Welcome Remarks by Mr Ng Nam Sin Asst Managing Director MAS at IIFM Industry Seminar
H.E. Dr Halim Alamsyah, Deputy Governor, Bank Indonesia
Mr Khalid Hamad Abdul-Rahman Hamad, Chairman of the International Islamic Financial Market & Executive Director – Banking Supervision, Central Bank of Bahrain
Ladies and Gentlemen, good morning
I am pleased to be with you this morning at the industry seminar by the International Islamic Financial Market (IIFM). I would like to extend a warm welcome to the IIFM Board of Directors. We are honoured that the IIFM has decided to once again hold their Board meeting in Singapore.

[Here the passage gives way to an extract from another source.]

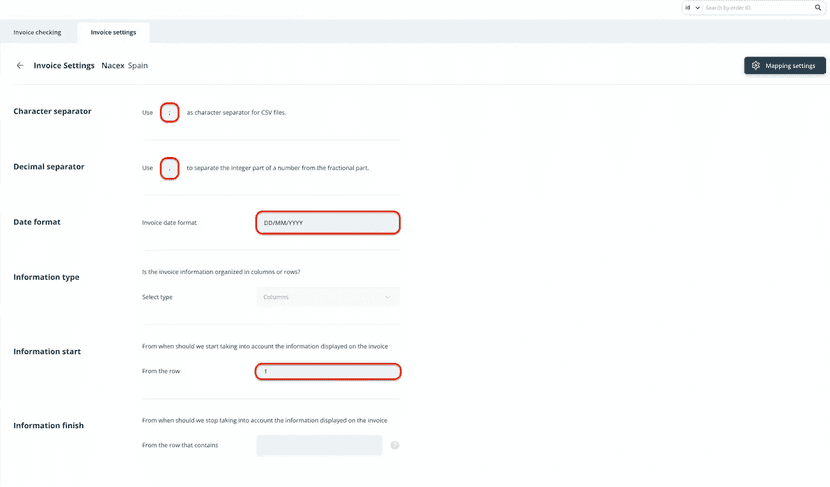Switch to the Invoice checking tab
Viewport: 830px width, 487px height.
(x=37, y=32)
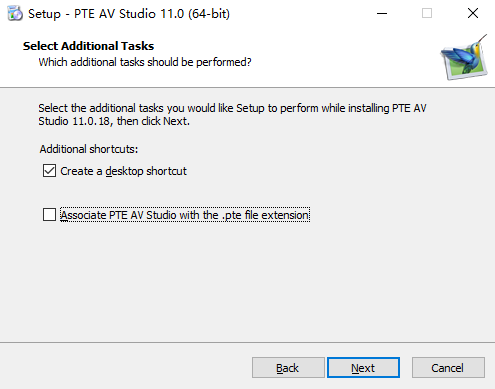Click the 'Select Additional Tasks' heading

[x=88, y=46]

The importance of IIFM’s work cannot be understated. Compared to the banking sector, work on the Islamic money and capital markets are still evolving. We are familiar with the issues and challenges. There is presently no Islamic equivalent to the international money markets that can help Islamic financial players to better manage their liquidity and risk. Sukuk issuances had reached a record high in 2012. However, the increased volume of issuance is still insufficient to meet the huge demand for (i) Islamic assets for investment and (ii) by Islamic financial institution to manage their liabilities. Within the Islamic capital markets there is also a need to broaden the range of Islamic capital market products available to address various investment and financing needs. We hope the seminar today will generate greater awareness of the work of the IIFM in addressing Islamic financial risks and hedging requirements, its documentation standards, as well as Islamic liquidity management.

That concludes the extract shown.